On the other hand, if the level of the first monitoring signal MA_RECV remains unchanged for more than the second period T2, the main control unit 100 is determined to be operating abnormally, and the sub-control unit 200 sets the second control signal SL_CTRL to a logical value of "1." At this time, the exclusive OR logic gate 410 of the logic determination unit 400 receives the second control signal SL_CTRL with a logical value of "1" and the first control signal MA_CTRL with a logical value of "0." Therefore, the switching control signal MA_SL_SWH output by the exclusive OR logic gate 410 is a logical value of "1." When the switching control signal MA_SL_SWH is a logical value of "1," the first buffer 150 is closed, and the first braking signal MA_ACT cannot be provided to the motor unit 510 via the first buffer 150. On the other hand, the switching control signal MA_SL_SWH is converted to a logical value of "0" by the inverter 320 and input to the second buffer 250, turning the second buffer 250 on. Therefore, the second braking signal SL_ACT can be provided to the motor unit 510 via the second buffer 250. At this time, the motor unit 510 only receives the second braking signal SL_ACT from the sub-control unit 200. In other words, the sub-control unit 200 alone controls the motor unit 510.

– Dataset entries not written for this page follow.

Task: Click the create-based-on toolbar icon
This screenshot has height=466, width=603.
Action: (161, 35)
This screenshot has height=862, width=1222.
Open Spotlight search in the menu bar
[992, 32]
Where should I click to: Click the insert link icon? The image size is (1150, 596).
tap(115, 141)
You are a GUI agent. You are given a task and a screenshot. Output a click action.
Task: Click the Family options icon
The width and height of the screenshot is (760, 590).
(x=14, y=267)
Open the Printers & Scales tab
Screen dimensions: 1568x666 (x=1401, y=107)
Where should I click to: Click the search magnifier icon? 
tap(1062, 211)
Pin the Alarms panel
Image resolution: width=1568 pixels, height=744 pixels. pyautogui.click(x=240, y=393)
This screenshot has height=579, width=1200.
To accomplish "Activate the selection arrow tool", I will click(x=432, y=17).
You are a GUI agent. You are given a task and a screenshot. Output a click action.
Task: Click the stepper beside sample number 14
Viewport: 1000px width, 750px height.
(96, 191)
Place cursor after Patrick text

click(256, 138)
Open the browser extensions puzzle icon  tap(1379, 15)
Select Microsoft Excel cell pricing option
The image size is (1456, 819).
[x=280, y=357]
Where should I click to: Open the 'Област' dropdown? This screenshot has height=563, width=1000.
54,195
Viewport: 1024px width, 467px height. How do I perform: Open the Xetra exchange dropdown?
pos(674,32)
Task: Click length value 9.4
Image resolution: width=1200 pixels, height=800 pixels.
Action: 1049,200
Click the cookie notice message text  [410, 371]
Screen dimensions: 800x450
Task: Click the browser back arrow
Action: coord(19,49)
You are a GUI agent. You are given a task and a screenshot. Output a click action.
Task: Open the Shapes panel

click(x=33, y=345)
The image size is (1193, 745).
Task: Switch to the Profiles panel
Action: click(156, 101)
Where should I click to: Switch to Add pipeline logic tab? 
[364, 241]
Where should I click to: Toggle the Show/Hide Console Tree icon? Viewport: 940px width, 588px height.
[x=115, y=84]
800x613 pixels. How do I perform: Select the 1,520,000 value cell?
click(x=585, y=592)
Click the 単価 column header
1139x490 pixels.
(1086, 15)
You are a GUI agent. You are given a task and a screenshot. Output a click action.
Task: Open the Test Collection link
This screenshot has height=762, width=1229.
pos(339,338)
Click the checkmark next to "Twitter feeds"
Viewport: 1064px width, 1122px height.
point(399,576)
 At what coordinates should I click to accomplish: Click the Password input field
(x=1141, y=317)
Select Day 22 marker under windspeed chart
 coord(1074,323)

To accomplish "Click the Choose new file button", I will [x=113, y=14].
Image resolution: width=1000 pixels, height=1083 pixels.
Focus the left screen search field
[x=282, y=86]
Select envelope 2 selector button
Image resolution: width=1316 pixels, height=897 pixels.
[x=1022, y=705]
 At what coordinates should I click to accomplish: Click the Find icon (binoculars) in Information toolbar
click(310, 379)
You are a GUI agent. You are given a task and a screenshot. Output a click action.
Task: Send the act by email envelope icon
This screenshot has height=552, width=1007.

According to the above embodiment, when the main control unit 100 is operating normally, the switching control signal MA_SL_SWH has a logical value of "0," the first braking signal MA_ACT of the main control unit 100 can be provided to the motor unit 510 via the first buffer 150, and the second braking signal SL_ACT of the slave control unit 200 is not provided to the motor unit 510. Conversely, when the main control unit 100 is operating abnormally, the switching control signal MA_SL_SWH has a logical value of "1," the second braking signal SL_ACT of the slave control unit 200 can be provided to the motor unit 510 via the second buffer 250, and the first braking signal MA_ACT of the main control unit 100 is not provided to the motor unit 510. Therefore, the motor unit 510 only receives control from either the main control unit 100 or the sub-control unit 200 at a time, preventing confusion or excessive control between the main control unit 100 and the sub-control unit 200, which could affect the aircraft's flight status.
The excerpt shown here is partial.